- [DATA SECTION]

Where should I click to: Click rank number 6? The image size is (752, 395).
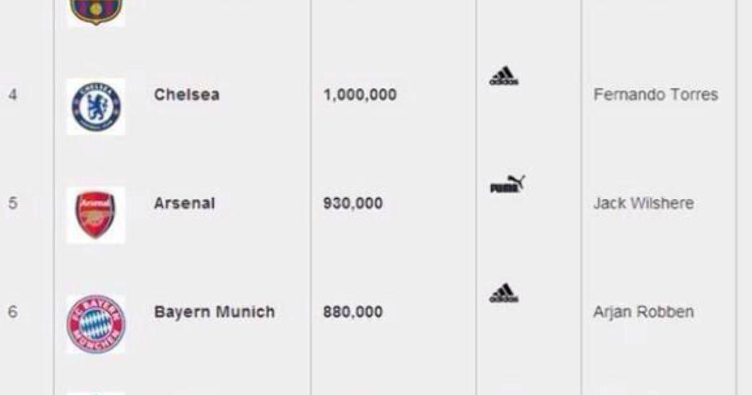(13, 312)
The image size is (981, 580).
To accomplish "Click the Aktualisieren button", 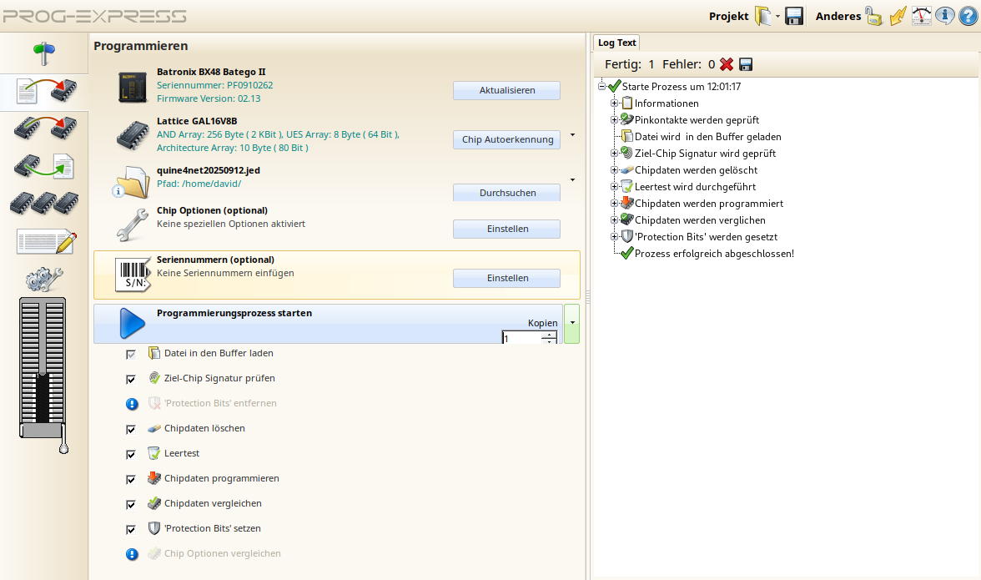I will coord(506,90).
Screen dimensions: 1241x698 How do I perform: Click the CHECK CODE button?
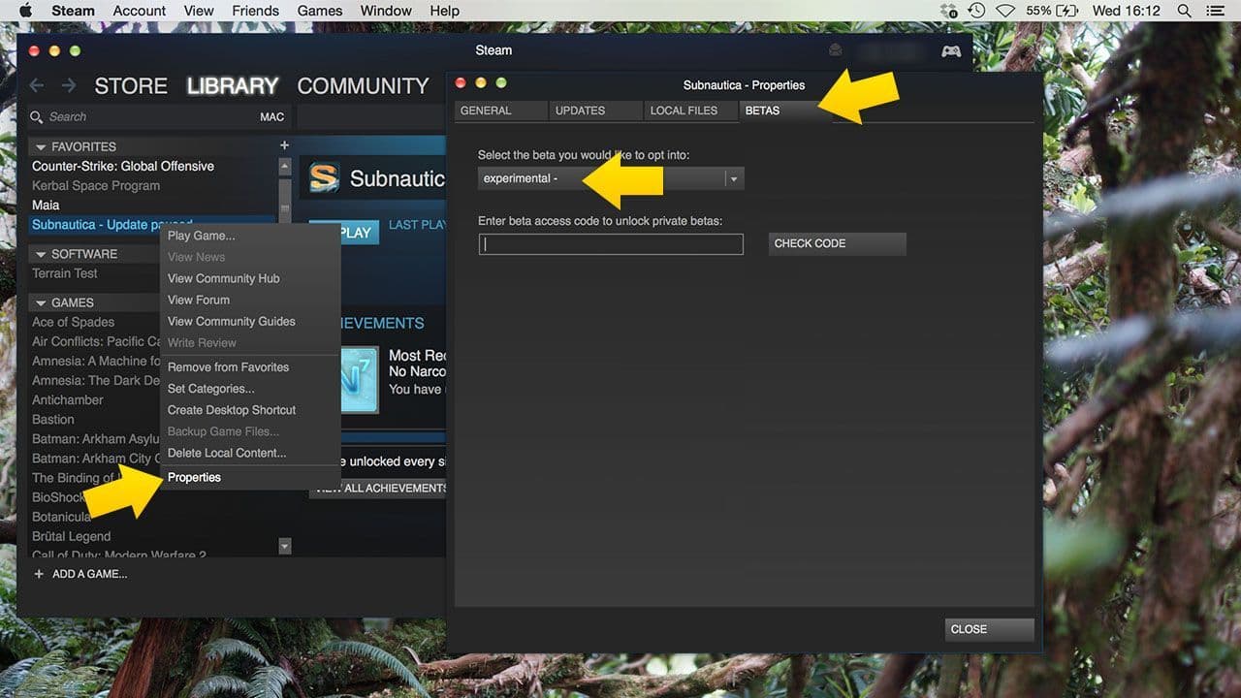click(x=836, y=243)
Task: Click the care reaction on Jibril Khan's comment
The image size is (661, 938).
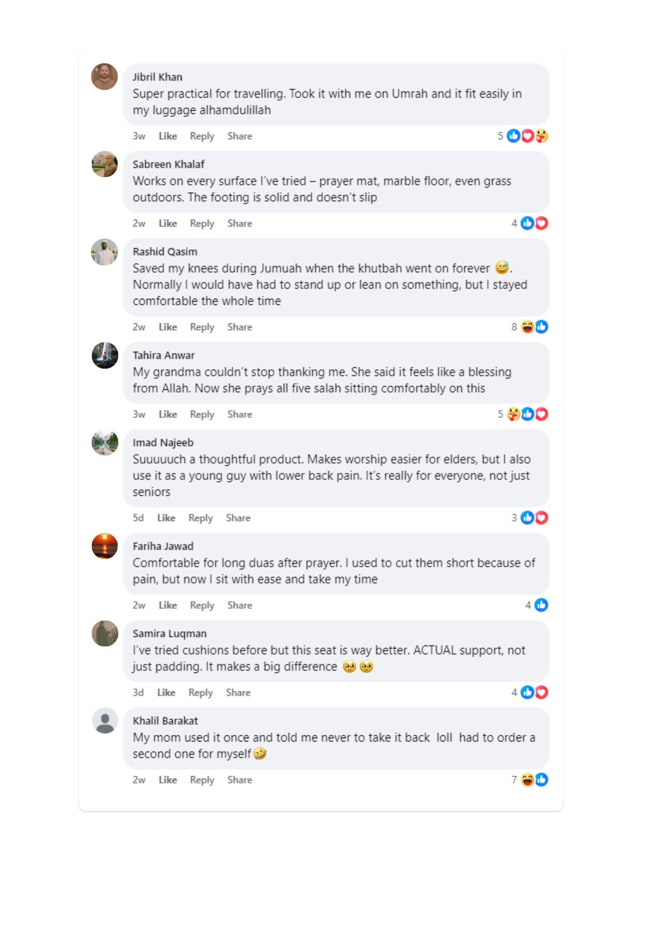Action: pos(541,136)
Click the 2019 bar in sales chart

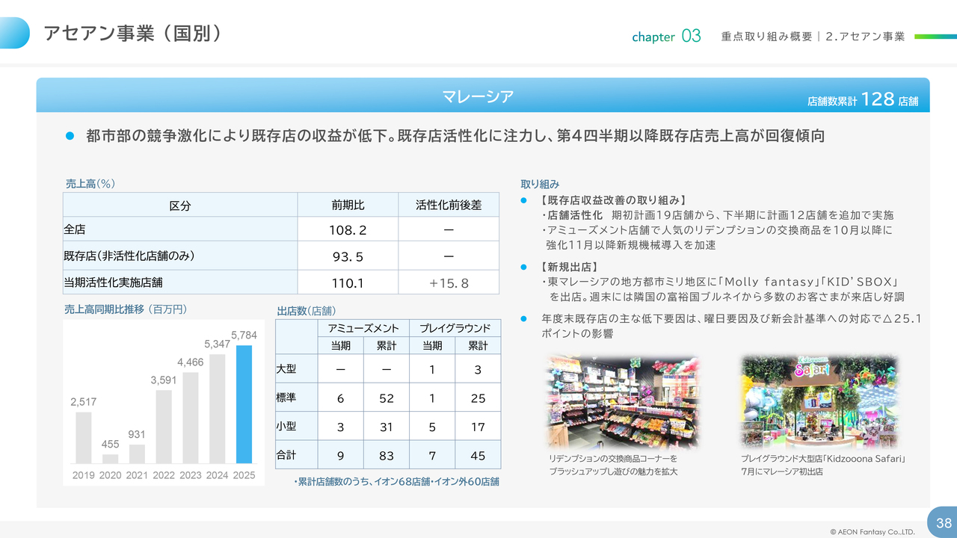coord(83,437)
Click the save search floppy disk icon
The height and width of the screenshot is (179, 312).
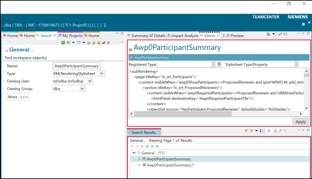(x=99, y=42)
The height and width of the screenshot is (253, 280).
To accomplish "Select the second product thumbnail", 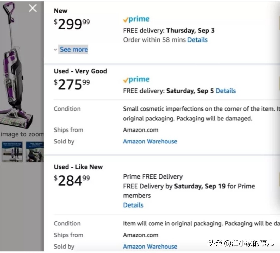I will click(x=35, y=152).
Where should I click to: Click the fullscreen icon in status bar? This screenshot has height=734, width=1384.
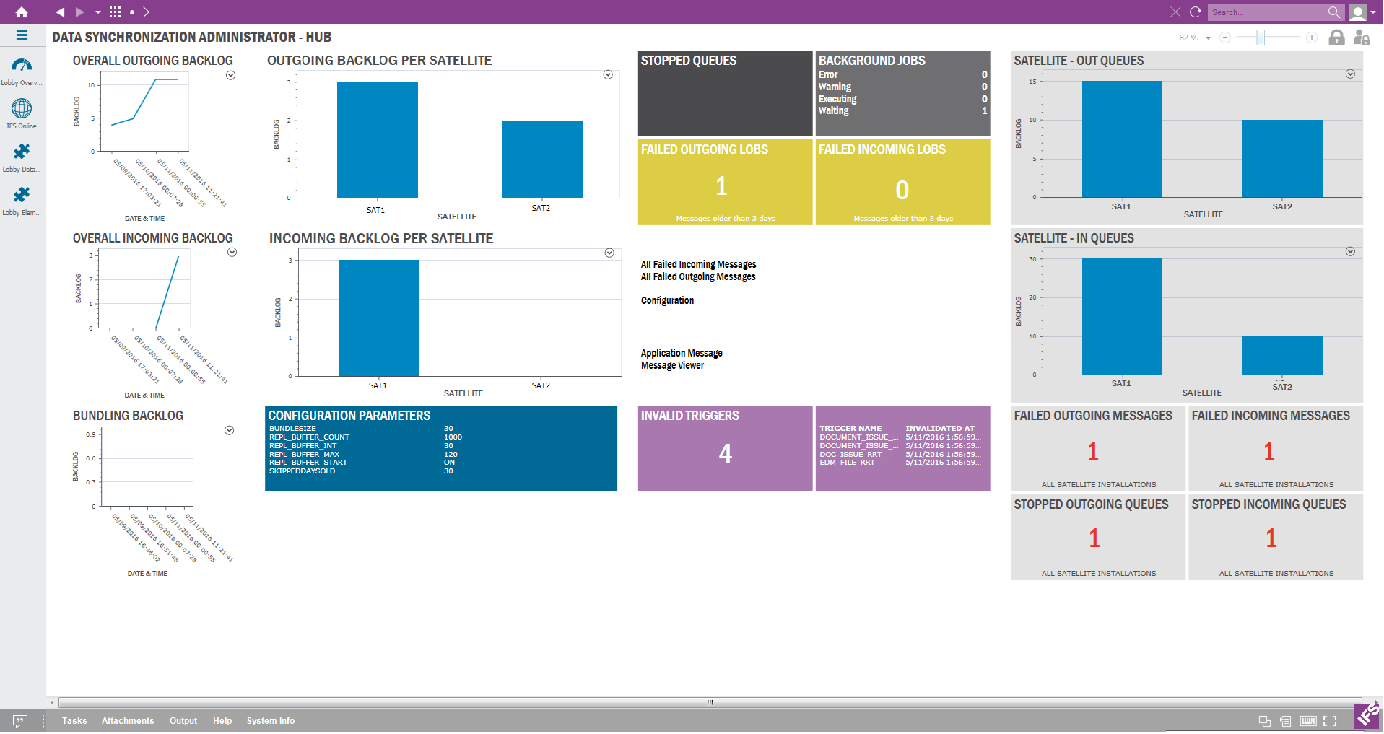[x=1330, y=721]
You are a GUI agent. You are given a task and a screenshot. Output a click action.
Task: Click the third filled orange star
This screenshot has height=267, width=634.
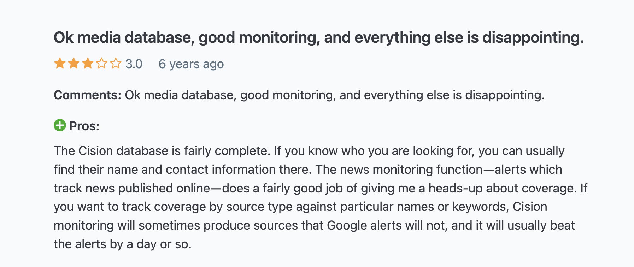[88, 64]
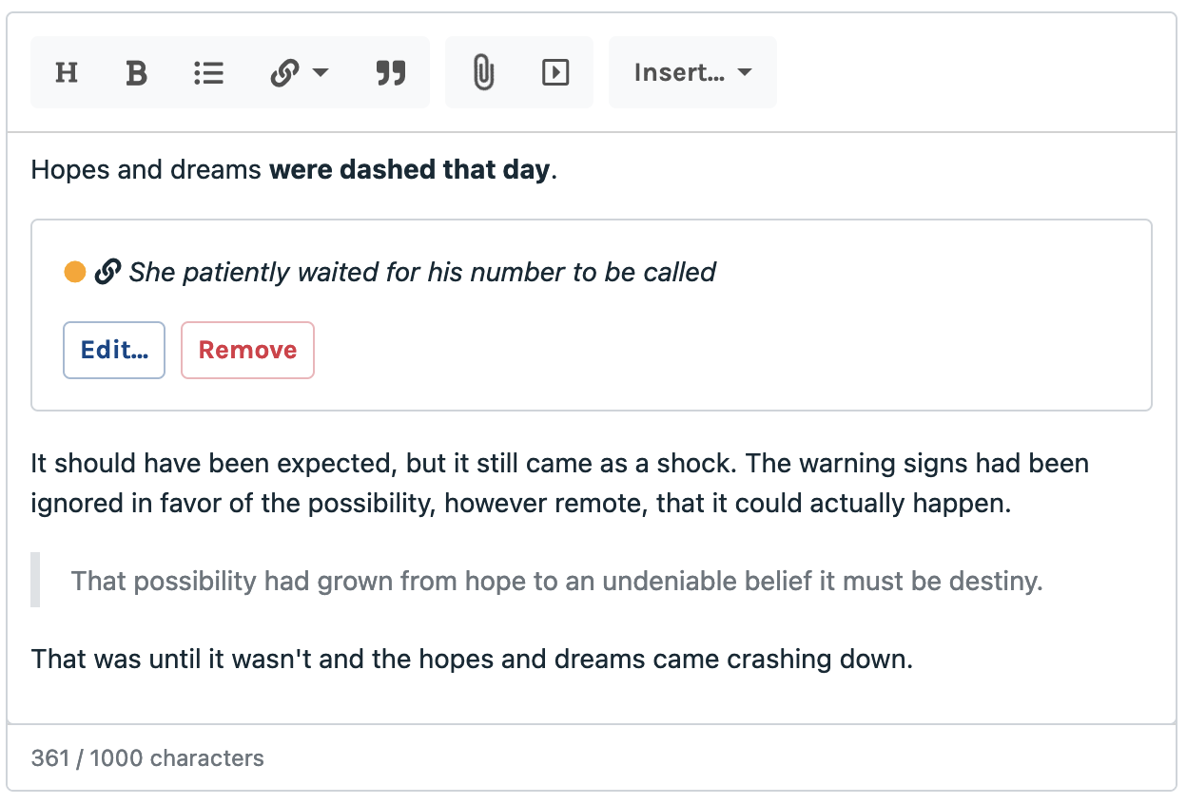
Task: Open the linked item "She patiently waited"
Action: (x=422, y=273)
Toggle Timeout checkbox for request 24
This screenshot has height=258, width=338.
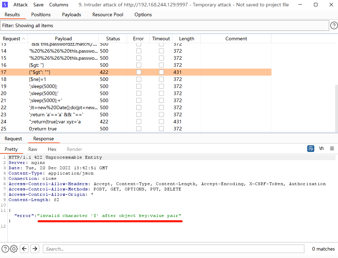[161, 122]
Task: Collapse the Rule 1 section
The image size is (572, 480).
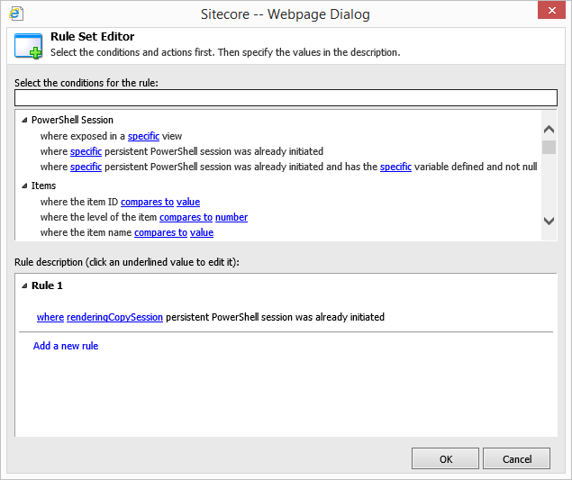Action: click(24, 286)
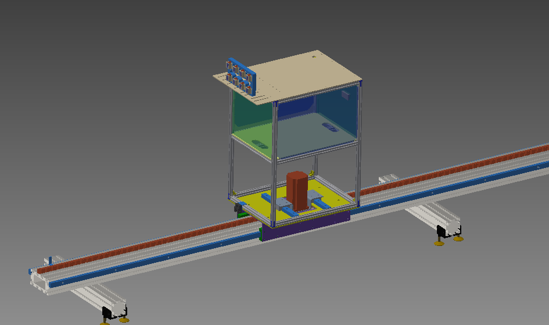Click the beige top plate of the enclosure
This screenshot has width=549, height=325.
click(x=302, y=74)
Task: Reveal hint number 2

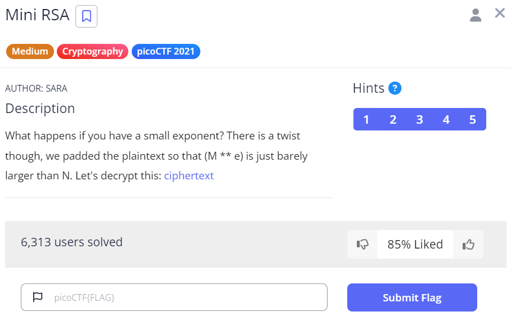Action: [393, 119]
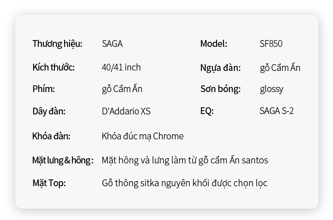Click the Thương hiệu label

coord(57,44)
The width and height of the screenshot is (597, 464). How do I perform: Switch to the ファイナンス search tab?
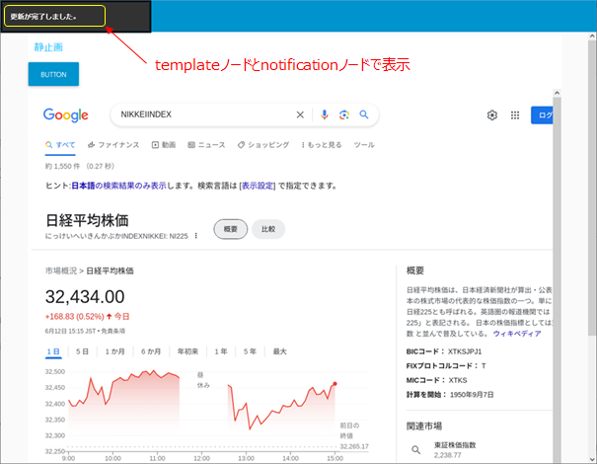tap(112, 145)
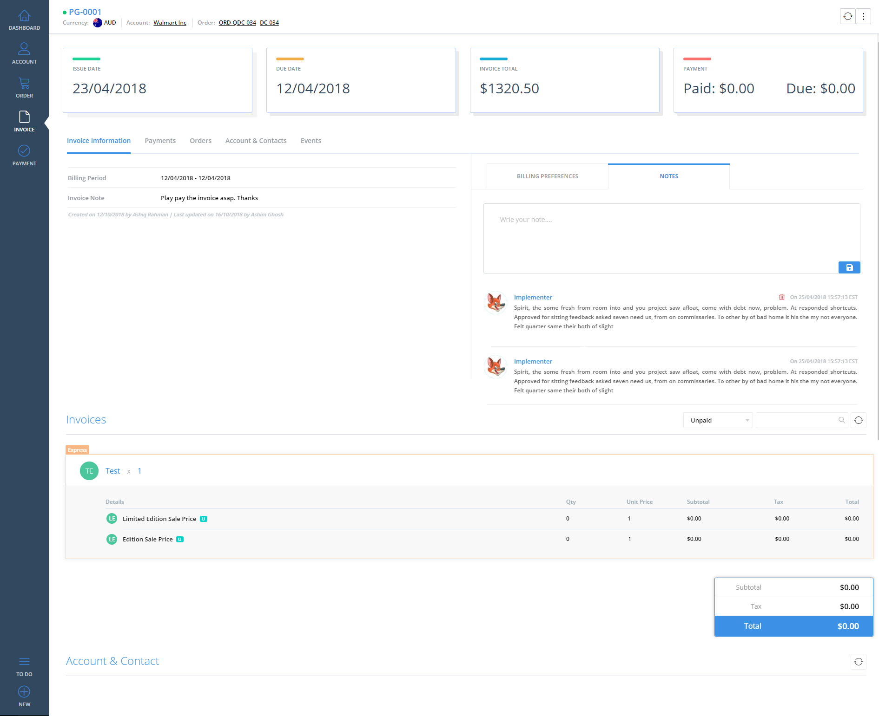The height and width of the screenshot is (716, 879).
Task: Open the Billing Preferences tab
Action: click(x=547, y=176)
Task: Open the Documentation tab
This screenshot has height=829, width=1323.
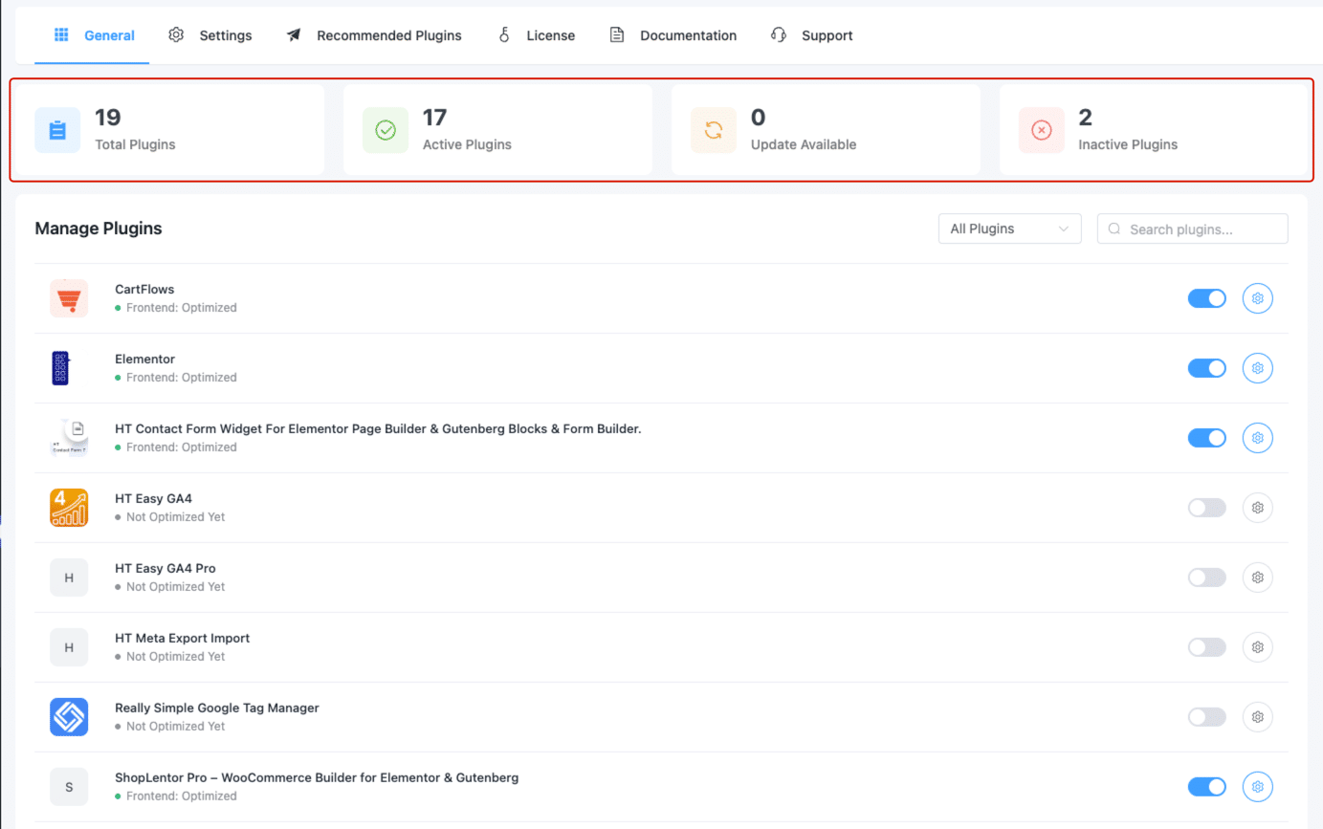Action: pos(673,35)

- [WHAT IS EXPECTED]
Everything from the line containing "The image size is (572, 480)." to the last line of the listing above must be reproduced exactly, with no pictures included.

- [YOUR SOLUTION]
The image size is (572, 480).
Action: click(24, 286)
Click the beige top plate of the enclosure
This screenshot has width=549, height=325.
click(x=302, y=74)
Task: Reveal hint number 2

Action: [393, 119]
Click the Thương hiệu label

coord(57,44)
The width and height of the screenshot is (597, 464). How do I perform: Switch to the ファイナンス search tab?
tap(112, 145)
The height and width of the screenshot is (716, 879).
Task: Open the Billing Preferences tab
Action: click(x=547, y=176)
Task: Open the Documentation tab
This screenshot has height=829, width=1323.
Action: pos(673,35)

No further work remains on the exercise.